As we saw earlier, it's almost always possible to debug code with the help of print( ). However, it is impossible to anticipate all the possible paths of execution through a program, and difficult to know what code to suspect when trouble occurs. In addition, inline debugging code tends to add bloat and degrade the performance of an application, although most applications offer inline debugging as a compile-time option to avoid these performance hits. In any case, this information tends to be useful only to the programmer who added the print( )statements in the first place.

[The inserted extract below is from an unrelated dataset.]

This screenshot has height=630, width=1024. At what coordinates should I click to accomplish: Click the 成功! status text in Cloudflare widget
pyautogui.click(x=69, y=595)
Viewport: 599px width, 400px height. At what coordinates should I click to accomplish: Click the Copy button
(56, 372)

Sometimes you must debug tens of thousands of lines of Perl in an application, and while you may be a very experienced Perl programmer who can understand Perl code quite well just by looking at it, no mere mortal can even begin to understand what will actually happen in such a large application until the code is running. So to begin with you just don't know where to add your trusty print( )statements to see what is happening inside.

The most effective way to track down a bug is often to run the program inside an interactive debugger. Most programming languages have such tools available, allowing programmers to see what is happening inside an application while it is running. The basic features of any interactive debugger allow you to:

It takes practice to learn the most effective ways of using an interactive debugger, but the time and effort will be paid back many times in the long run.

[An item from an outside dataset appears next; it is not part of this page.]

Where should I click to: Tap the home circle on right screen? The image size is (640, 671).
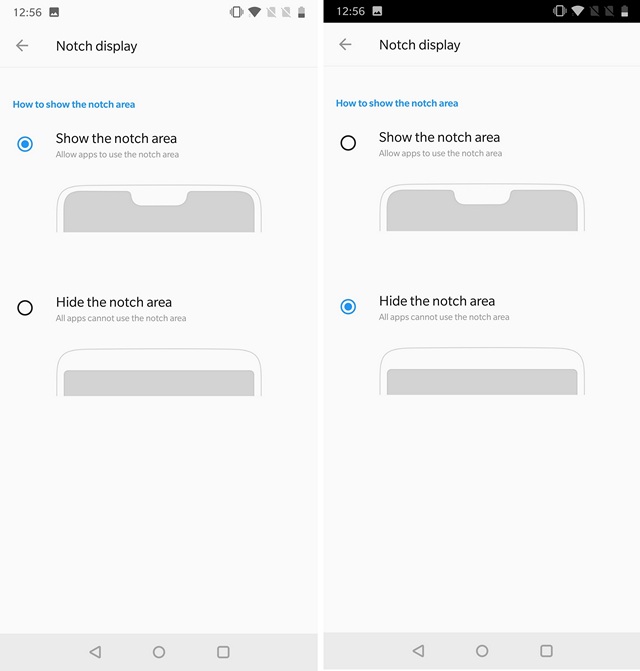[482, 651]
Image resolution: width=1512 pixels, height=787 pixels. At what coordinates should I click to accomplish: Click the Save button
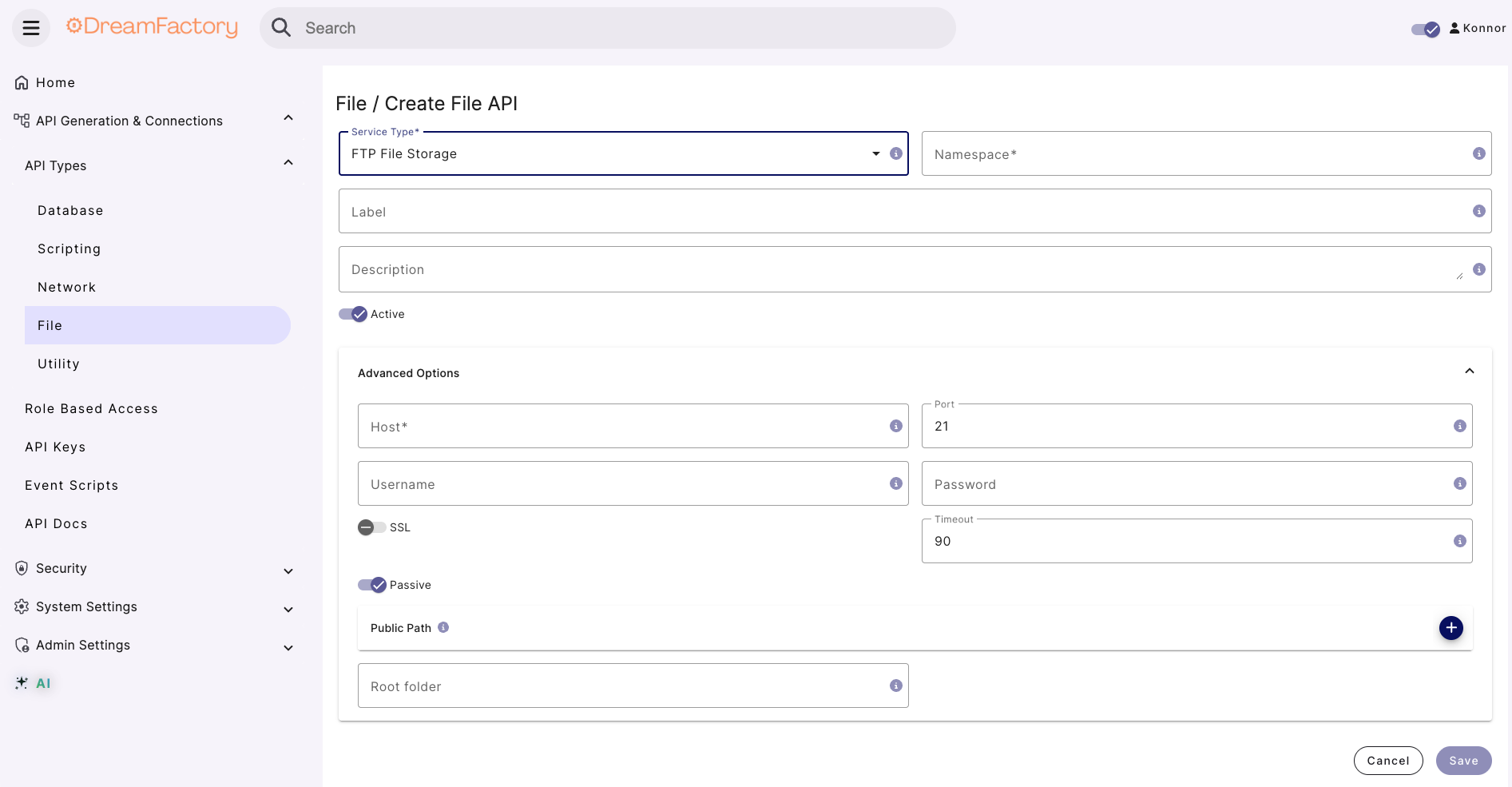(1464, 761)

Perl comes with an interactive debugger calledperldb. Giving control of your Perl program to the interactive debugger is simply a matter of specifying the -d command-line switch. When this switch is used, Perl inserts debugging hooks into the program syntax tree, but it leaves the job of debugging to a Perl module separate from the Perl binary itself.

We will start by reviewing a few of the basic concepts and commands provided by Perl's interactive debugger. These examples are all run from the command line, independent of mod_perl, but they will still be relevant when we work within Apache.

It might be useful to keep the perldebug manpage handy for reference while reading this section, and for future debugging sessions on your own.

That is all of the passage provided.